# Hi



## Kidd_the_Ki (Feb 2, 2016)

I was hoping someone could help me find out what kind of kitten this is. Thanks!


----------



## catloverami (Jul 5, 2010)

Unless he came with a registration paper from a reputable cat fancy association (e.g. Cat Fanciers' Assoc. or The Internmational Cat Fancy Assoc.), showing the name of his sire and dam and their registration numbers, he is a _Domestic Shorthair_, and his color is brown tabby. If his darker striping is like a tiger's, then it would be Brown Mackeral Tabby, but if it has a rounded bullseye on his sides, he's a Brown Tabby or Brown Classic tabby, and if he has spots on his sides, then he's a Brown Spotted Tabby. The gold eye color is common with this coat color. He is nicely marked with two "necklaces" and the distinctive "M" forehead marking.
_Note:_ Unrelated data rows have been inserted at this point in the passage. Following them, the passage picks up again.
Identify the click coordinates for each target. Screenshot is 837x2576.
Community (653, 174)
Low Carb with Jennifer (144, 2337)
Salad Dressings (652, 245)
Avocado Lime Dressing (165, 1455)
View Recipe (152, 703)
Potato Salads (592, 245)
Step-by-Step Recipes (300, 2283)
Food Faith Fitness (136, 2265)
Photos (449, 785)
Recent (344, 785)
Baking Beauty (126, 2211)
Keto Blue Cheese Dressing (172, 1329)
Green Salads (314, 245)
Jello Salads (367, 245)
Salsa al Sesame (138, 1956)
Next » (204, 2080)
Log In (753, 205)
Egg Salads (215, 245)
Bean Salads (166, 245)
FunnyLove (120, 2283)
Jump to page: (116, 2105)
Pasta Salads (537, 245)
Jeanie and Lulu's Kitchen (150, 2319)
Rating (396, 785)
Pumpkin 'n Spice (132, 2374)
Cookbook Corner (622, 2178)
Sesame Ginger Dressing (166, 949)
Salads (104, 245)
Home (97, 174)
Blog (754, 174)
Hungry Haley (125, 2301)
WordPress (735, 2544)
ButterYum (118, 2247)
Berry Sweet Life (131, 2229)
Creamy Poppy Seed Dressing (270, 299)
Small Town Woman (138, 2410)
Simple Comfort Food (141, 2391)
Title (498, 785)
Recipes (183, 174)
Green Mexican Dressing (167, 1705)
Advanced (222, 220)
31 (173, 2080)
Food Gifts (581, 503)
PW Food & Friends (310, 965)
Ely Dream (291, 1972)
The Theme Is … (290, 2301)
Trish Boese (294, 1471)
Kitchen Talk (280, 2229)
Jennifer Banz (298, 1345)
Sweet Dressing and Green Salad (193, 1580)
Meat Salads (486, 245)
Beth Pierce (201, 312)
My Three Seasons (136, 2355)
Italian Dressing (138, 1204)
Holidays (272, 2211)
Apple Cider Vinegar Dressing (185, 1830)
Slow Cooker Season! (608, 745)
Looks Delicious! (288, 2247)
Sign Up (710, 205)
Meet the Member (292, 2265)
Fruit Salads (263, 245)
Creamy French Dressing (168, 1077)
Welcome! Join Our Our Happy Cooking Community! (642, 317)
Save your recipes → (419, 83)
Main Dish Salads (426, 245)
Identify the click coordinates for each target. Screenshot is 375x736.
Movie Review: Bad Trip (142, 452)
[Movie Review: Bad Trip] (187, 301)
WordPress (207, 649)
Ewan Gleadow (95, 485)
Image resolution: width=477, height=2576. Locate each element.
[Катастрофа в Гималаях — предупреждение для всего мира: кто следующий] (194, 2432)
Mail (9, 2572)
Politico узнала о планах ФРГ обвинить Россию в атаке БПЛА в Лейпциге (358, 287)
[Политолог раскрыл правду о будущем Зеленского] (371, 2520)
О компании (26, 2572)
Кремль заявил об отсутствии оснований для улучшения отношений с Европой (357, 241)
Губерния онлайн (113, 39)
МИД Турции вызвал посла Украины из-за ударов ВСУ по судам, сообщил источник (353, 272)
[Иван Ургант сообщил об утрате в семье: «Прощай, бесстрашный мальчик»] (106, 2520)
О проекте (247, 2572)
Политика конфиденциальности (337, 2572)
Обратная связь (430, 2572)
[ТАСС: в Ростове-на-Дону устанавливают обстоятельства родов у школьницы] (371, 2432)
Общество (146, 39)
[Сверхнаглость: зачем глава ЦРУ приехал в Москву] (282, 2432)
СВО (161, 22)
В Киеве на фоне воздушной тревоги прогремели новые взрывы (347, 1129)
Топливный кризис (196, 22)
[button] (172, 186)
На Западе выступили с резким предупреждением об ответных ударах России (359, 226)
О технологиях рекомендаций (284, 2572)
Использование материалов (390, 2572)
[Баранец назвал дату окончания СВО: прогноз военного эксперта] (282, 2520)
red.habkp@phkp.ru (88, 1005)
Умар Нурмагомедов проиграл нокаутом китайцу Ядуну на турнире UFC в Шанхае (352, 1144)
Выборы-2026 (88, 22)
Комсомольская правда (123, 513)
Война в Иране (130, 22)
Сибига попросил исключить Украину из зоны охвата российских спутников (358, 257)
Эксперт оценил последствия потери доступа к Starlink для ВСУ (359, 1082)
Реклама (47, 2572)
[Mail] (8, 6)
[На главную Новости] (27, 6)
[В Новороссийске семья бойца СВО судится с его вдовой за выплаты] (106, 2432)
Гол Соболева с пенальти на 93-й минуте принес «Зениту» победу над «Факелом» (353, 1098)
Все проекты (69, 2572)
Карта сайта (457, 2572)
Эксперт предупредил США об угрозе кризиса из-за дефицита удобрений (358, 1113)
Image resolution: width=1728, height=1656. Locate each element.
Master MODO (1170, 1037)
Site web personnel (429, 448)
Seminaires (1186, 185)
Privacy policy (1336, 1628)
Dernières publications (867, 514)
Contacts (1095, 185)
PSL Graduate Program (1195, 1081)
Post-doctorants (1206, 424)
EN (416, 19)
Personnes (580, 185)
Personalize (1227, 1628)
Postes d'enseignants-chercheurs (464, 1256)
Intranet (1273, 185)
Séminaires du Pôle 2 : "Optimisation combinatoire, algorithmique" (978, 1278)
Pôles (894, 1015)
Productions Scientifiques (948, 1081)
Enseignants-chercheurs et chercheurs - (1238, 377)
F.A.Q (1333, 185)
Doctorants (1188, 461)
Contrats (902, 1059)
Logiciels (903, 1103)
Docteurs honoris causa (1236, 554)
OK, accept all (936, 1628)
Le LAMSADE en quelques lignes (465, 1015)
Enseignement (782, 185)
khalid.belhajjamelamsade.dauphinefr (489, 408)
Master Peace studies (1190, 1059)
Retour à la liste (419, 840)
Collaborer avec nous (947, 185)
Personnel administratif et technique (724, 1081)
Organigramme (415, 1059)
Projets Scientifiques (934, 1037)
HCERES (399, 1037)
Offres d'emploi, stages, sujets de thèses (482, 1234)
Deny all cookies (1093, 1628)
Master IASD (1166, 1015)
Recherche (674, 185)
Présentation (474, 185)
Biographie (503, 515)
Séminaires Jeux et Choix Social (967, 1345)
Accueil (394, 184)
He has a very sweet facial expression with lovely large expressive eyes.


----------



## DebS (Jun 14, 2015)

He is a very handsome boy! Welcome to the forum!


----------



## trexmommy (Mar 24, 2010)

Oh my gosh! That face! I just want to hug him. Such a great picture of a beautiful tabby cat. Sometimes I think tabby cats gets brushed aside as common but its amazing how each and every tabby cat is different and unique in his or her own way. Those "love me" eyes though, they get me!


----------



## LakotaWolf (Aug 10, 2012)

Domestic shorthairs are sometimes referred to as "moggies" or "mutt cats" :}


----------



## bluemilk (Oct 3, 2005)

I love the mask of stripes!


----------